Certainly, Motown was a towering monument to the power of the single, not the album, but we know that one of Gaye’s greatest inflences was Nat King Cole: why not mention his 1960 concept album, centring  on a protagonist’s varied attempts to find The One, Wild Is Love? Wakeman does recognise the importance of black concept albums, from Parliament’s Mothership Connection to Public Enemy’s It Takes a Nation of Millions to Hold Us Back and Kendrick Lamar’s To Pimp a Butterfly, but his history suggest black concept albums begin with Gaye, who is building on the work of his white predecessors.

It takes rather longer for Wakeman to pay his respects to any conceptual woman. 53 minutes into this 59 minute documentary, we discover our first concept album by a woman: Lady Gaga’s The Fame. The only other female artist discussed is Laura Marling, who, perhaps not coincidentally, is also a talking head on the documentary. That’s two albums by women out of the 25 discussed, given cursory attention in the last five minutes of the programme. It feels like a brief footnote in the epic history of conceptual albums.

Jean Shepherd’s Songs of a Love Affair is perhaps the earliest example of a female-led concept album that springs to my mind. A chronological narrative work exploring the breakdown of a marriage following an affair, it was released in 1956: Shepherd has a whole two years on Sinatra. Perhaps this is a little obscure, but far more mainstream and influential works are equally passed over: from themed covers albums like Mavis Staples’ duet record Boy Meets Girl to more conventionally conceptual works.

The Seventies was a decade that did not solely belong to pasty men rambling about fantasy worlds. Female-fronted concept albums flourished, from Manhole by Grace Slick, conceived as a soundtrack to a non-existent movie of the same name (1974) and Joni Mitchell’s mediations on travel in Hejira (1976), to Bjork’s debut, an Icelandic covers album (1977), and Heart’s Dog & Butterfly (1978).

The Eighties were no different, featuring gems like Grace Jones’ Slave to the Rhythm (1985), which pulled a single track into a wild variety of different songs; the Japanese distorted vocal experiment Fushigi by Akina Nakamori (1986), and Kate Bush’s playful faithfulness to A and B sides of a record, producing “The Ninth Wave” as a kind of mini concept album on Hounds of Love (1985).

Wakeman skips over the Nineties in his programme, arguing that conceptual works felt hackneyed and uncool at this time; but the decade is peppered with women making thematically unified works from Madonna’s Erotica (1992) to Hole’s mediations on physical beauty and trauma, Live Through This (1994) and The Miseducation of Lauryn Hill (1998).
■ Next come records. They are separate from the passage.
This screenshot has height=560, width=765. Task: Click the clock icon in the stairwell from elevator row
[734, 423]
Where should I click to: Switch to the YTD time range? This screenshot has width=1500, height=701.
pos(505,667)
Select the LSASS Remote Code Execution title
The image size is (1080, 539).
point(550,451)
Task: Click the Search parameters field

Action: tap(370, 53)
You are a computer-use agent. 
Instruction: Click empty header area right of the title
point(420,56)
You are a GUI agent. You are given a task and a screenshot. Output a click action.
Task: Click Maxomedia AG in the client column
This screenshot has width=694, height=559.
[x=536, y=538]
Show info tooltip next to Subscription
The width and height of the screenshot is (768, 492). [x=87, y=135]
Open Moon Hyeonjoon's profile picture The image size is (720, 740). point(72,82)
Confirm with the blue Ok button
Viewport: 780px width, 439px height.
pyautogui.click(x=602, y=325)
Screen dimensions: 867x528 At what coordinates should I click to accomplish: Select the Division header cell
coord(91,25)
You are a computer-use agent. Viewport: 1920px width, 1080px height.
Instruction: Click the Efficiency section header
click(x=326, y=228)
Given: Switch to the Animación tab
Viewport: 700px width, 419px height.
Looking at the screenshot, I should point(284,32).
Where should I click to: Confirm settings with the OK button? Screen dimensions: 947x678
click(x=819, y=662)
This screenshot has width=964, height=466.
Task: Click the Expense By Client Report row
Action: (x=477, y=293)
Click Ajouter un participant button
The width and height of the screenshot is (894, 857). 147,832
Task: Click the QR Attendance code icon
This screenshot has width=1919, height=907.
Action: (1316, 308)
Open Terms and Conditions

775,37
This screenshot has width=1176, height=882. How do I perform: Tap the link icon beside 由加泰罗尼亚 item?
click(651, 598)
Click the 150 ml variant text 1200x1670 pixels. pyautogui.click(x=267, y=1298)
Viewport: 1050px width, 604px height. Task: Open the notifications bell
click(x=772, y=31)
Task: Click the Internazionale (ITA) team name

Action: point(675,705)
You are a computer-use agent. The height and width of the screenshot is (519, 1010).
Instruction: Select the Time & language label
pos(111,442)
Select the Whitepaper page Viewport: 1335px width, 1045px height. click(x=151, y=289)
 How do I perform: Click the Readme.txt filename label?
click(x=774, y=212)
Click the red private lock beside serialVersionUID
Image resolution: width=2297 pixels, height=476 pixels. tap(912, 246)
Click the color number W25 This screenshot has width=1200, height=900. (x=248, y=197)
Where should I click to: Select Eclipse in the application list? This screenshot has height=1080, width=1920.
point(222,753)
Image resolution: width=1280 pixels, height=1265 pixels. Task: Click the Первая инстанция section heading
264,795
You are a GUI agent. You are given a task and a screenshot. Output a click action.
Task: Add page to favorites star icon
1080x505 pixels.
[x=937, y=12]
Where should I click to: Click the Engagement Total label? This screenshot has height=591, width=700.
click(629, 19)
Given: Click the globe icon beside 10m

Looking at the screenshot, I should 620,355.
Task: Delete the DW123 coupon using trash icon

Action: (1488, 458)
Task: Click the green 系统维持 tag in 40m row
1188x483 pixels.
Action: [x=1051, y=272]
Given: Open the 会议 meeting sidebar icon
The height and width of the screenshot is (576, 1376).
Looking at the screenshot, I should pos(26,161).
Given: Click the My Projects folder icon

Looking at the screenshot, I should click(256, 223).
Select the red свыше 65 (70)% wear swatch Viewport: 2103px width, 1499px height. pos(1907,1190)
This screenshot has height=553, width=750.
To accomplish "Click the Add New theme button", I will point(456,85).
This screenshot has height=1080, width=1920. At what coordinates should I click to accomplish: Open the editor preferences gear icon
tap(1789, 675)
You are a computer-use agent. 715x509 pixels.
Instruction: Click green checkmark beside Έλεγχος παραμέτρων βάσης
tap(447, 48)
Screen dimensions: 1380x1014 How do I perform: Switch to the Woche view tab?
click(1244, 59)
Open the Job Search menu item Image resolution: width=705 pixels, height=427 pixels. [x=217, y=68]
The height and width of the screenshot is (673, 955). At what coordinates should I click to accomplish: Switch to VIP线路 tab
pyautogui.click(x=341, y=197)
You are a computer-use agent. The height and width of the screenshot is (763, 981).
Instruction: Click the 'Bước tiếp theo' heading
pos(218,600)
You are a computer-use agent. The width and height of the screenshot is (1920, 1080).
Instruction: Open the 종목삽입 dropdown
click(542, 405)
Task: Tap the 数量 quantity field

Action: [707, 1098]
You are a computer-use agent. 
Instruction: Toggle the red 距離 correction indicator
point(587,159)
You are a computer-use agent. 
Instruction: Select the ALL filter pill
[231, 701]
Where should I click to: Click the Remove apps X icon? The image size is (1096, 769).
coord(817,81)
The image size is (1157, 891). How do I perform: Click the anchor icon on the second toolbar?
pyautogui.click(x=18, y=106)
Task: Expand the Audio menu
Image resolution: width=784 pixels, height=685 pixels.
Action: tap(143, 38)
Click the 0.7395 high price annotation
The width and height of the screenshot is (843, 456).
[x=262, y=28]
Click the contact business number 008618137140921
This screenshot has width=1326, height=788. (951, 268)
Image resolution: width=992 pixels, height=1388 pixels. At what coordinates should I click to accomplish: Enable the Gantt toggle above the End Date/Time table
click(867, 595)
Since then, women arguably led the field of conceptual albums, whether through the creation of alter egos in works like Marina and the Diamonds’ Electra Heart, Beyoncé’s I Am… Sasha Fierce or through focusing on a very specific theme, like Kate Bush’s 50 Words for Snow or in their storytelling, like Anaïs Mitchell’s Hadestown and Aimee Mann’s The Forgotten Arm. Wakeman includes no black women artists in his programme, but today, black women are making the most experimental and influential conceptual records in modern pop, from Janelle Monáe and Kelis to Erykah Badu, and, of course, Beyoncé. It’s no coincidence that Lemonade, which would have been considered an abstract conceptual album from a male artist, was immediately regarded as a confessional piece by most tabloids. This issue extends far beyond one documentary, embedded in the fabric of music writing even today.

Of course, concept album is a slippery term that is largely subjective and impossible to strictly define: many will not agree that all my examples count as truly conceptual. But in his programme, Wakeman laments that the phrase should be so narrowly defined, saddened that “the dreaded words ‘the concept album’ probably conjure up visions of straggly-haired rockers jabbering on about unicorns, goblins and the end of the world”. Unfortunately, he only confirms this narrative with a self-serving programme that celebrates his musical peers and friends, and ignores the pioneers who would bring variety and colour to his limited classification. 

Anna Leszkiewicz is a pop culture writer at the New Statesman.